It’s about teaching students to zig when others might be zag. Frequently, creative thought can save a business. Dukes provides the example of the Arm & Hammer brand. The manufacturer took a product – baking soda – that was once considered only for baking and turned it into a desirable ingredient in everything from toothpaste to carpet cleaners. But generating an idea is just the beginning.

“There are many people who have a great idea but can’t tell anybody about it,” Dukes says. “You need to be able to present it.”

That’s why the eMinor program takes students through the process of bringing an idea to fruition.

“I always tell students there’s no such thing as an idea that’s so good you don’t have to explain it to somebody,” Dukes says. “You have to be able to tell people they need it.”
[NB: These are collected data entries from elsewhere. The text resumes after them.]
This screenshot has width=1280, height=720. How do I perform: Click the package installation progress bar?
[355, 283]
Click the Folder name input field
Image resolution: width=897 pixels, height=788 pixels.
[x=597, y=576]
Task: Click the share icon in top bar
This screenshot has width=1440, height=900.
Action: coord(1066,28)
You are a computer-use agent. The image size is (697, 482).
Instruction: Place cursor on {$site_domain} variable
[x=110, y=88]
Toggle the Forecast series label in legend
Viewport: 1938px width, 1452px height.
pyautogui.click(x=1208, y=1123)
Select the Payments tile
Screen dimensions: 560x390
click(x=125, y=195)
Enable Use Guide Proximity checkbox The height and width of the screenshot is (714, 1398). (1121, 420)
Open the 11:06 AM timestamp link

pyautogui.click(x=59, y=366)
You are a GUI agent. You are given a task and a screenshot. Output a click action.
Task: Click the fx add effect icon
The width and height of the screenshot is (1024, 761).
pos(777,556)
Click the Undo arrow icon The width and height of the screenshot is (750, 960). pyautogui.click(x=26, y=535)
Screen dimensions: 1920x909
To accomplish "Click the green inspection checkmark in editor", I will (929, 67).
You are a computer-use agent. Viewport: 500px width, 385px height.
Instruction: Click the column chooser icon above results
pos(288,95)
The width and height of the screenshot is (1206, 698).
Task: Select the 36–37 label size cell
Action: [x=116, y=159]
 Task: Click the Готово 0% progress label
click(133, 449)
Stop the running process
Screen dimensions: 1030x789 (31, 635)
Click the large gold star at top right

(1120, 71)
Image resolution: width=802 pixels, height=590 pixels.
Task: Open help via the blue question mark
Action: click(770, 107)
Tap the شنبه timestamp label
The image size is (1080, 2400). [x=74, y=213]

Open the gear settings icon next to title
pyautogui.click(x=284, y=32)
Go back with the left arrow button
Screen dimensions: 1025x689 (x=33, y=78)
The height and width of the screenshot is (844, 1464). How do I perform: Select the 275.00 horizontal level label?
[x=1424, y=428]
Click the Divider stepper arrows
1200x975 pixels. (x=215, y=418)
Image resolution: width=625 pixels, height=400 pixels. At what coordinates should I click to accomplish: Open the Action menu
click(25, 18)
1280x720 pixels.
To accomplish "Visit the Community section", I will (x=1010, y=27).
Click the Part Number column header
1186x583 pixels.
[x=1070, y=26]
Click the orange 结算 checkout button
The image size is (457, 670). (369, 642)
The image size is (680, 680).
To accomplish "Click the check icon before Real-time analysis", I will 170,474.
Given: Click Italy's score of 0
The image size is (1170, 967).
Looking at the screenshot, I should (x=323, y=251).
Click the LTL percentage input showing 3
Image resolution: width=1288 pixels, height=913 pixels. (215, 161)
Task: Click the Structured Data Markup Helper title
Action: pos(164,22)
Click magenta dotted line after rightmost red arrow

Students learn some of those skills in the eMinor’s entrepreneurial marketing and sales class. In this course, students are introduced to marketing, especially as it relates to entrepreneurial businesses. They learn about pricing, promotion, product decision, and the management of ethical problems, to name a few topics.

Grow, think and create
Schmidt, Hauserman and other professors want to expand the eMinor program. A new contest, which is open to all students, for social entrepreneurship was created to honor the late Jack Soper, Ph.D., an economics professor at Carroll who was instrumental in developing the eMinor program. The Morgan Foundation grant won’t extend to next year, but professors plan to keep teaching the entrepreneurship lessons in their classes.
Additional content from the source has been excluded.